“Aşk, Bu Kez Sol Yanımıza Değil, Tam Yüzümüze Çarpıyor”

Meryem Cantekin – Aşkın Sillesi

Bazı şarkılar vardır, adını ilk duyduğunuzda bile yüzünüzde bir gülümseme ya da hafif bir kaş çatması yaratır. Meryem Cantekin’in “Aşkın Sillesi” tam da böyle bir şarkı. Henüz ilk saniyesinde duyulan akustik gitar tınısı, sanki geçmiş bir yazın gölgesinden fırlayıp gelen bir hatırayı selamlıyor. Bu şarkı, aşkın en saf hâliyle değil, en tokat gibi çarpan tarafıyla ilgileniyor. Ve bunu yaparken de ne ajitasyona kaçıyor, ne de hafif bir melodramla yetiniyor.

Cantekin’in vokali, kırılganlığın sınırlarını zorlayacak kadar açık, bir o kadar da dirençli. Sesindeki her titreşimde bir hesaplaşma, her duraksamada bir özlem gizli. Şarkının merkezine oturan bu vokal, dinleyiciyle doğrudan duygusal bir bağ kuruyor. O tokadı yiyen sadece anlatıcı değil; dinleyen herkes, eski bir acının yankısını kendi teninde hissediyor sanki.

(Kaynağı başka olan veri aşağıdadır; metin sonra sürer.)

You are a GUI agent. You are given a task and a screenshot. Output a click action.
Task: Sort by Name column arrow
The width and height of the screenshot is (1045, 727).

Sözlerdeki şiirsellik ise bu parçayı basit bir “ayrılık şarkısı” olmaktan çıkarıyor. “Bir kelimenin keskin ucuyla / sustum bir ömür” dizesi, Cantekin’in lirizmini ve şarkının alt metnini taşıyan şiirsel gücünü özetler nitelikte. Söz yazımı açısından, günümüz alternatif sahnesindeki birçok örneğin çok üstünde duruyor.

Prodüksiyon ise şarkının hikayesini boğmadan destekleyen bir sadelikle yürütülmüş. Duygusal yoğunluk, minimalist enstrümantasyon sayesinde daha da etkileyici bir hâl alıyor. Ne bir fazla nota var ne de bir eksik nefes. Her şey yerli yerinde, tam dozunda. Bu da *“Aşkın Sillesi”*ni sadece duygusal değil, aynı zamanda estetik olarak da tatmin edici bir eser hâline getiriyor.

Son tahlilde, Meryem Cantekin bu şarkısıyla sadece bir aşk hikayesi anlatmıyor; aynı zamanda, dinleyiciye aşkın kaçınılmaz acısını sanat yoluyla onarma fırsatı da veriyor. Bazen yüzüne yediğin bir tokat, bir melodide şefkate dönüşür. “Aşkın Sillesi” de tam olarak bu dönüşümün tanımı olabilir.